**About this exercise:**
Below are records; count the lines in them that hold "agent" and give only the count.

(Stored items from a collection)
------------------------------------------------

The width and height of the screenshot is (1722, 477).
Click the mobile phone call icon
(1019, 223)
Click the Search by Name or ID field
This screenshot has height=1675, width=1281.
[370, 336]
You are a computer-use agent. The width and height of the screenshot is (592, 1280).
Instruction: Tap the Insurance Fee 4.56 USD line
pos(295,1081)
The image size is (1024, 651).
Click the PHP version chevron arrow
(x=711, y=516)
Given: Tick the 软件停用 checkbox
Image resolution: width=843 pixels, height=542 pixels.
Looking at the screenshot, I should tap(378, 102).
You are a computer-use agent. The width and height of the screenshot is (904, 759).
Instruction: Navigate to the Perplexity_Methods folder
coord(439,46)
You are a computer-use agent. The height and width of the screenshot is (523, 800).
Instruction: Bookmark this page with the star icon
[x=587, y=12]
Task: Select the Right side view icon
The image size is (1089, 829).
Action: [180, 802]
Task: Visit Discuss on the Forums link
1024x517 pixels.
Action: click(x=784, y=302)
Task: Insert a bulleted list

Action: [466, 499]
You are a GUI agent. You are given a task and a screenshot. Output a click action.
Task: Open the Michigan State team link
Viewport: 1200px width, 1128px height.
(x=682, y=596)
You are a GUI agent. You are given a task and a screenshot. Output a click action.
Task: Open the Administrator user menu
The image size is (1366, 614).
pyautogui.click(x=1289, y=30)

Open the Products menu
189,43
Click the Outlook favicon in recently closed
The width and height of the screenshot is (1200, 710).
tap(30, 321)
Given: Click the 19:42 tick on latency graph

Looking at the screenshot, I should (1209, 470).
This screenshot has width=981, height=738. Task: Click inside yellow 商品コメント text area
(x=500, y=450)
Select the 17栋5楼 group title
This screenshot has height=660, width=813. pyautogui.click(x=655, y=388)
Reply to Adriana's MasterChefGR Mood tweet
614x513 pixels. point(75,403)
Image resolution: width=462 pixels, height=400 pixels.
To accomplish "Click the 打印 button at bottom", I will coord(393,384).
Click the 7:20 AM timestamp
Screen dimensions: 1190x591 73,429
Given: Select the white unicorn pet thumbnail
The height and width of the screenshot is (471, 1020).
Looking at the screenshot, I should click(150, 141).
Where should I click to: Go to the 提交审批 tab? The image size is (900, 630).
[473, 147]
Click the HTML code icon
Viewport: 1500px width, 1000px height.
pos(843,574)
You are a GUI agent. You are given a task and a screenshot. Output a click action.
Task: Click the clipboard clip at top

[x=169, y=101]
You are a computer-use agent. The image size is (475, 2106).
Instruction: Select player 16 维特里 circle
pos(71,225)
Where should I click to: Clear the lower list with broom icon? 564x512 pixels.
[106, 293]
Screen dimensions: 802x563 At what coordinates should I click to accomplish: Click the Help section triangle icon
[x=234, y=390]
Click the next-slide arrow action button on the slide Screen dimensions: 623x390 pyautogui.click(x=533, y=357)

------------------------------------------------

**Response to the exercise:**
7